##### Fragmento del texto #####
Y para que ni sus discípulos, ni nosotros hoy, equivoquemos su entrega sacrificial con otra cosa, tomó un trozo de pan y un cáliz lleno de vino… Las palabras pronunciadas por Jesús son anticipación de su muerte: “Esto es mi cuerpo, que será entregado por vosotros”. “Esta es mi sangre, que será derramada por vosotros y por todos los hombres para el perdón de los pecados”. Estas palabras convierten el hecho de la muerte en un suceso de amor.

Dejadme que os traiga a cuento una reflexión sensible que leí hace años: si tomas una forma sin consagrar en tus manos y contemplas ese trozo de pan y piensas ¿cómo podrá ver el Señor este trozo de pan? ¿Creéis vosotros que lo verá igual que un guijarro del río o un corderito? No. De ninguna manera, pues el trozo de pan es el resultado de una historia. Para que pueda tenerlo en mis manos fue necesario el trabajo del labrador, el sembrador, el segador, sin hablar de los que fabricaron los instrumentos de labranza y siega… después el molinero, el panadero y todos los artesanos y artesanas, después el vendedor y las monjas que hicieron las formas… Este pan somos la humanidad misma y Cristo se encarna de nuevo en nuestro trabajo para quedarse entre nosotros y ser alimento. (cfr. François Varillon, Joie de croire… Paris 1981 p. 279-294) ¿Hay expresión más grande que este sacramento?

Si nos comiésemos este pan sin consagrar la historia de la humanidad quedaría sin salida, permanecería tan solo humana… volveríamos a producir más pan… y moriríamos. Pero si llevamos este pan al altar, Cristo hace de él su propio Cuerpo y “cristifica” el trabajo y al mismo hombre y se abre la puerta de la humanidad hacia Dios, y comiendo su Cuerpo nos hacemos como él, portadores de eternidad. Como María puso su cuerpo para engendrar a Cristo, así nosotros ponemos toda nuestra vida para esta nueva y diaria encarnación: la presencia de Dios en medio de su pueblo. Esto, que os digo, es para todos los bautizados en Cristo, sacerdotes en él.

Y nosotros, los presbíteros, los que hemos sido llamados para este ministerio, seguimos poniendo nuestras pobres y pecadoras manos para tan gran misterio de redención. ¡Nos hacemos sacerdotes en Cristo! ¡Ofrecemos nuestra vida y el trabajo de las gentes! ¡Nos hacemos en Cristo alimento! Esclavos, servidores de todos, portadores, “cristóforos” de la humanidad hacia Dios. Y de esto, todos un poco.

Y nosotros, los presbíteros, los que hemos sido llamados para este ministerio, seguimos poniendo nuestras pobres y pecadoras manos para tan gran misterio de redención.

El sacerdocio de Cristo no puede ser comprendido como una dignidad, una promoción o un puesto de poder. Ni siquiera un ámbito para estar por encima de los demás. Y muchas veces hay sacerdotes que actúan así, con poder y autoritarismo, olvidando que han sido creados bajo el cimiento del lavatorio de los pies. El que quiera ser el primero que sea el servidor de todos.  El sacerdocio de Cristo implica, como dice el autor de la Carta a los Hebreos, asemejarse en todo a sus hermanos, a fin de ser misericordioso. No sigue el camino de la ambición, del lujo, de la soberbia y del poder. Jesús ha seguido el camino de la humillación, de la pobreza, del sufrimiento y de la muerte, como hemos escuchado en Isaías. Ha asumido nuestra naturaleza frágil y débil, de carne y de sangre, y ha afrontado la muerte.
##### Datos proporcionados #####
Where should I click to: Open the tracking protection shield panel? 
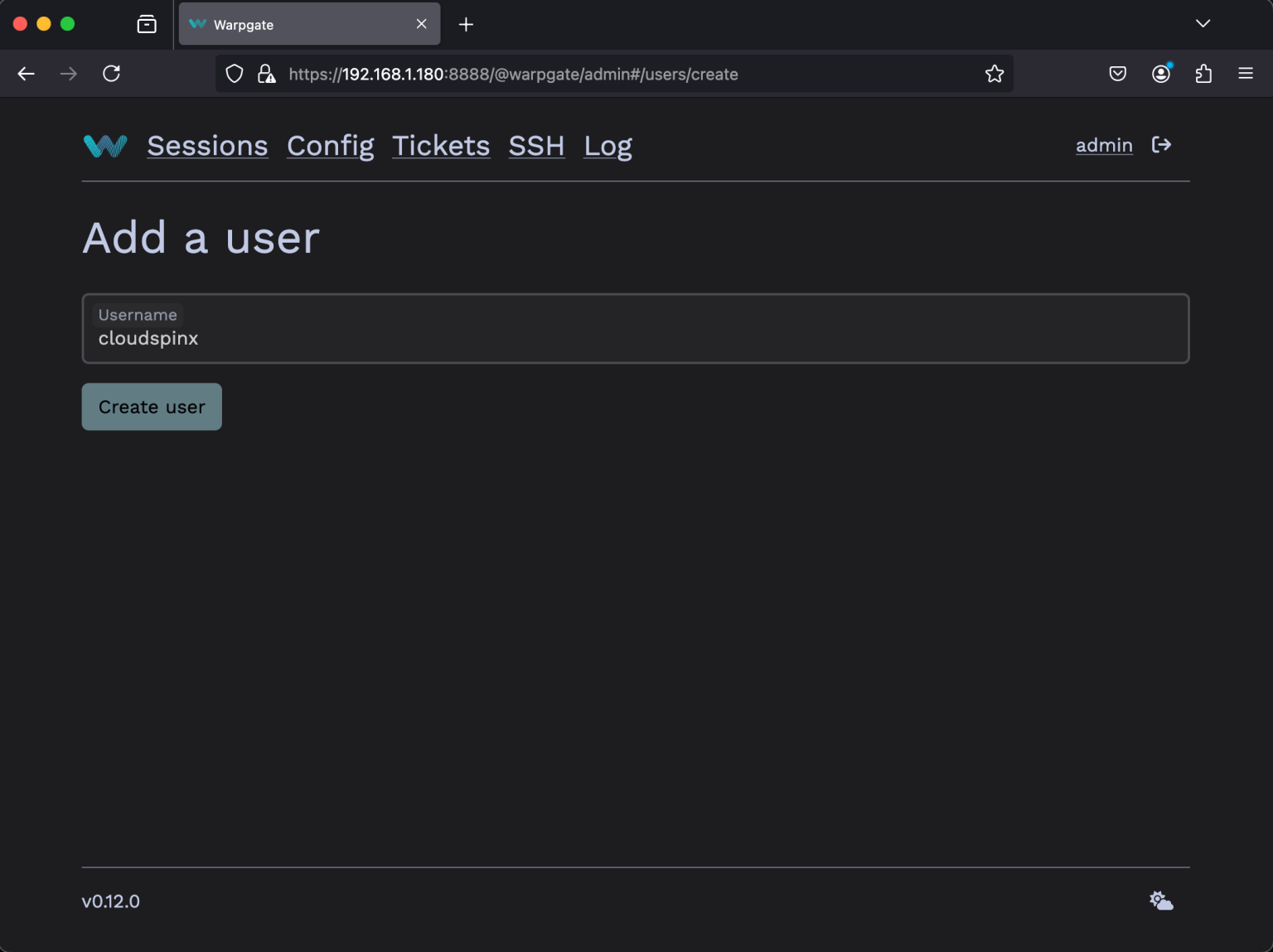(x=234, y=73)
#####
Problemas y tareas:
A. Enumera los caminos que, según el texto sobre la Eucaristía y el sacerdocio, no sigue el sacerdocio de Cristo.
B. Retoma el texto sobre la Eucaristía y el sacerdocio y continúalo a partir de su última oración.

Resultados finales:
A. La ambición, el lujo, la soberbia y el poder.

B.
El sacerdocio de Cristo no puede ser comprendido como una dignidad, una promoción o un puesto de poder. Ni siquiera un ámbito para estar por encima de los demás. Y muchas veces hay sacerdotes que actúan así, con poder y autoritarismo, olvidando que han sido creados bajo el cimiento del lavatorio de los pies.

Este es un sacerdocio nuevo: comprender a los débiles, ayudarles, descender a la fosa de los afligidos para rescatarlos, acercarse a los que carecen de esperanza para levantarlos, revelar el nombre y la gracia de Dios a cuantos andan en las tinieblas del mundo. Nadie puede decir “esto es mi cuerpo” y “éste es el cáliz de mi sangre” si no es en el nombre y en la persona de Cristo, único sumo sacerdote de la nueva y eterna Alianza (cf Hb 8-9).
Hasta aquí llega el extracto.